(Stored data)
BEGIN

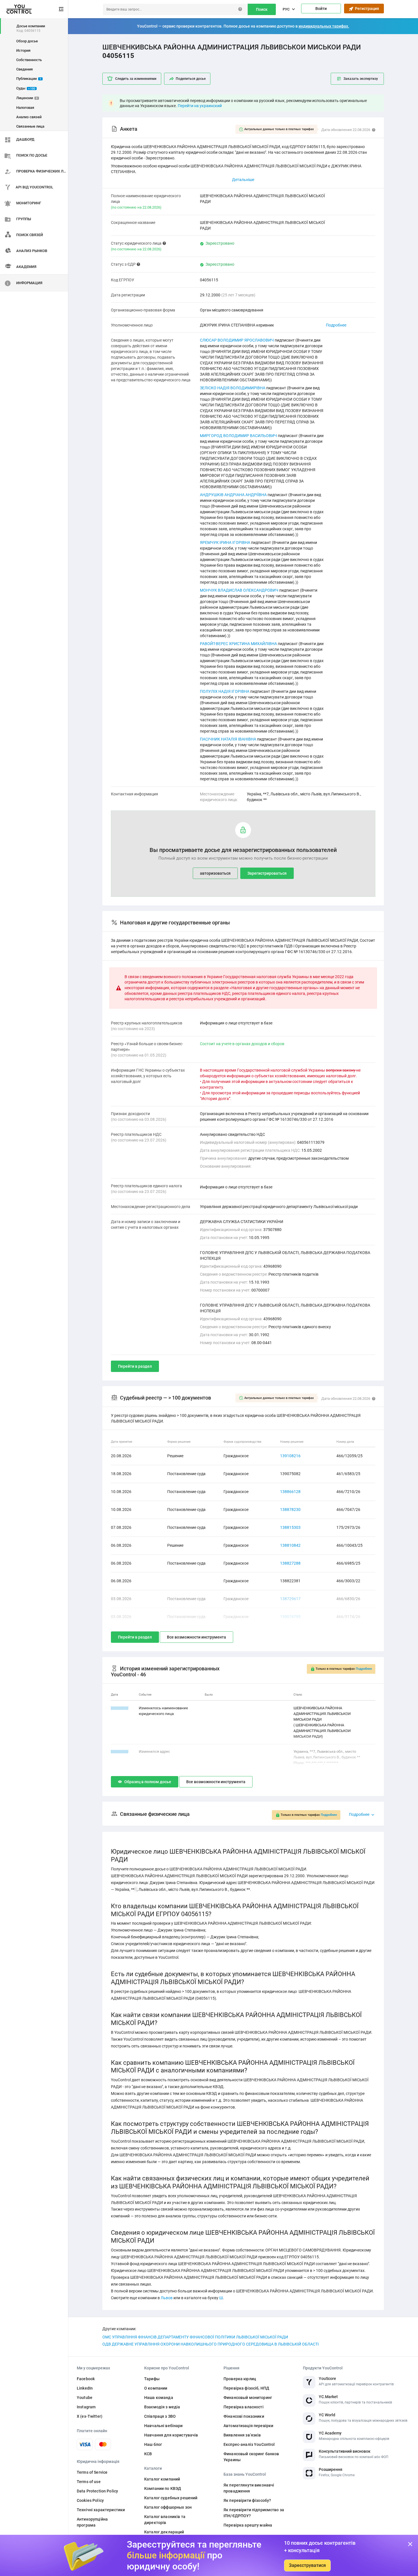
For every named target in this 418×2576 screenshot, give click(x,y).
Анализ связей (29, 117)
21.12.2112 (120, 1708)
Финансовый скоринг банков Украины (251, 2457)
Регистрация (366, 8)
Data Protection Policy (97, 2491)
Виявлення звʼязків (242, 2435)
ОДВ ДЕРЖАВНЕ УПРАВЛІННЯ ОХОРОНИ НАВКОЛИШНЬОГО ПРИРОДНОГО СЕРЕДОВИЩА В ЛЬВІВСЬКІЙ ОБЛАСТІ (210, 2344)
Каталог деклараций (164, 2532)
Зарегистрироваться (267, 873)
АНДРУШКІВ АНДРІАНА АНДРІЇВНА (233, 494)
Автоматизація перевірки (248, 2425)
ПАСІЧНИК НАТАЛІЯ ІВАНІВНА (228, 739)
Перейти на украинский (200, 105)
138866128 (290, 1491)
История (23, 50)
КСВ (148, 2454)
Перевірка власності (244, 2407)
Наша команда (158, 2397)
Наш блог (153, 2444)
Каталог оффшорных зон (168, 2507)
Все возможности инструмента (196, 1637)
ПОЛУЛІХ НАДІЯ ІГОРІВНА (224, 691)
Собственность (29, 60)
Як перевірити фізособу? (247, 2500)
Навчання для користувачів (171, 2435)
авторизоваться (215, 873)
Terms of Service (92, 2472)
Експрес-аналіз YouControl (249, 2444)
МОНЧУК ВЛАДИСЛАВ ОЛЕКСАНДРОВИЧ (239, 590)
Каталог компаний (162, 2479)
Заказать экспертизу (360, 79)
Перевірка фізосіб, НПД (246, 2388)
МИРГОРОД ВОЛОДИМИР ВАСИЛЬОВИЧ (238, 435)
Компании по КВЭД (162, 2488)
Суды (25, 88)
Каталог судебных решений (170, 2498)
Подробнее (336, 325)
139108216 (290, 1456)
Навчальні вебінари (163, 2425)
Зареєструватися (307, 2565)
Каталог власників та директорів (164, 2519)
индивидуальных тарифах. (324, 26)
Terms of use (89, 2481)
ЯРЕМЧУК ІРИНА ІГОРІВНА (225, 542)
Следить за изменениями (135, 79)
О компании (155, 2388)
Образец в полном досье (147, 1781)
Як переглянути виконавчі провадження (249, 2488)
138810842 (290, 1545)
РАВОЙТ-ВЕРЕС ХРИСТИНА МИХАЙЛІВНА (238, 643)
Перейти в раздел (135, 1366)
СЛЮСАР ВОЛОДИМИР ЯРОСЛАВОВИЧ (237, 340)
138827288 (290, 1563)
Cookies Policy (90, 2500)
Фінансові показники (244, 2416)
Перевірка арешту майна (248, 2525)
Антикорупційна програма (92, 2522)
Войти (321, 8)
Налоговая (25, 107)
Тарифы (152, 2379)
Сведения (24, 69)
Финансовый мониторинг (248, 2397)
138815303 (290, 1527)
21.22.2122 (120, 1751)
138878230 (290, 1509)
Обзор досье (27, 41)
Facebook (86, 2379)
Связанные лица (30, 126)
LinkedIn (85, 2388)
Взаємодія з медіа (162, 2407)
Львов (167, 2298)
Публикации (28, 78)
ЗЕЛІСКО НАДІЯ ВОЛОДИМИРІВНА (232, 388)
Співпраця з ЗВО (160, 2416)
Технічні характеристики (101, 2510)
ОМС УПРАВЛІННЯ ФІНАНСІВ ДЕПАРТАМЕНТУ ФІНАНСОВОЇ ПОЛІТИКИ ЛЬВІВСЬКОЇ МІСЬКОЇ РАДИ (195, 2337)
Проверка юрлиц (240, 2379)
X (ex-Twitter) (89, 2416)
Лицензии (27, 98)
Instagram (86, 2407)
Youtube (84, 2397)
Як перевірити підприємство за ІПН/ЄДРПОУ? (254, 2513)
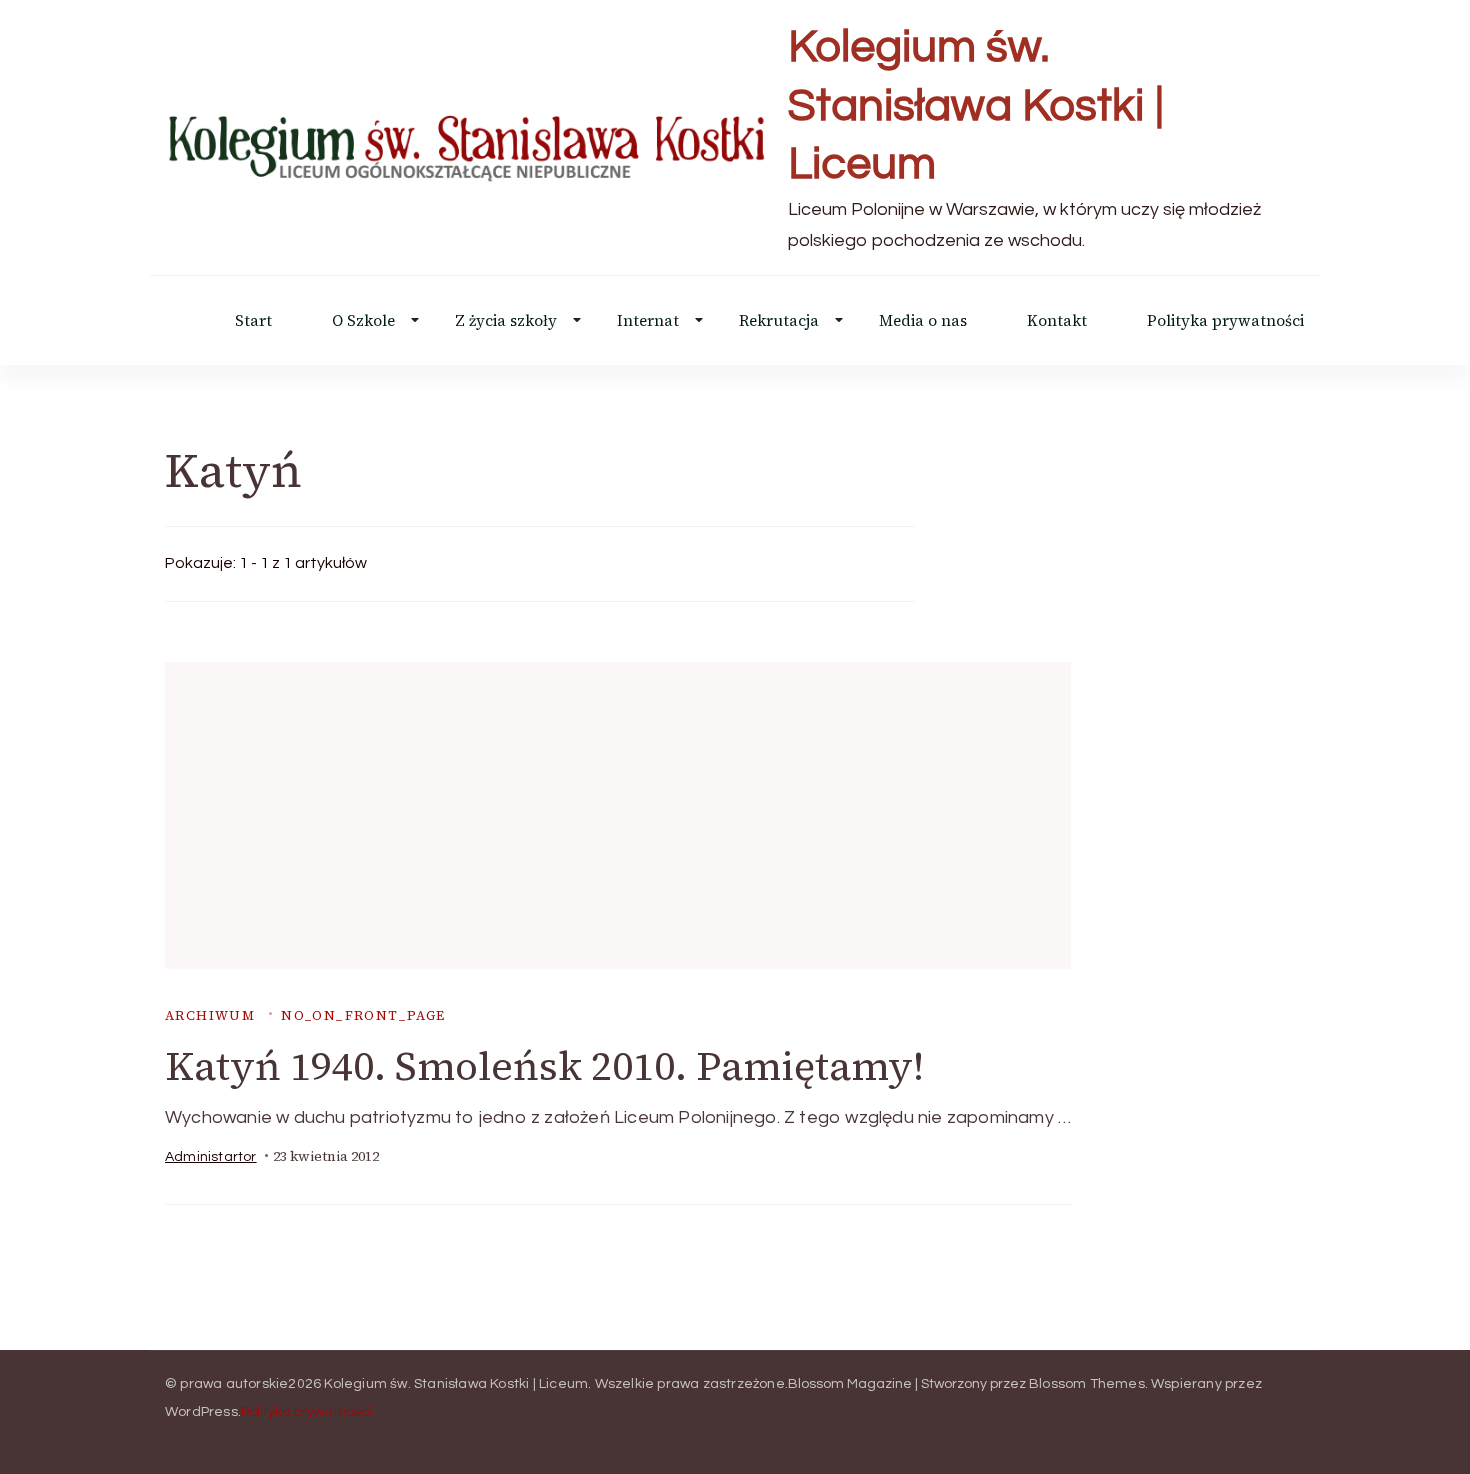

END

What is needed: Write out, exactly and with nothing added, every line from the one that holds "138815303 (290, 1527)" to the end of the entries above; pictures stay out.

Answer to this problem:
138815303 (290, 1527)
21.22.2122 (120, 1751)
138878230 (290, 1509)
Обзор досье (27, 41)
Facebook (86, 2379)
Связанные лица (30, 126)
LinkedIn (85, 2388)
Взаємодія з медіа (162, 2407)
Львов (167, 2298)
Публикации (28, 78)
ЗЕЛІСКО НАДІЯ ВОЛОДИМИРІВНА (232, 388)
Співпраця з ЗВО (160, 2416)
Технічні характеристики (101, 2510)
ОМС УПРАВЛІННЯ ФІНАНСІВ ДЕПАРТАМЕНТУ ФІНАНСОВОЇ ПОЛІТИКИ ЛЬВІВСЬКОЇ МІСЬКОЇ РАДИ (195, 2337)
Проверка юрлиц (240, 2379)
X (ex-Twitter) (89, 2416)
Лицензии (27, 98)
Instagram (86, 2407)
Youtube (84, 2397)
Як перевірити підприємство за ІПН/ЄДРПОУ? (254, 2513)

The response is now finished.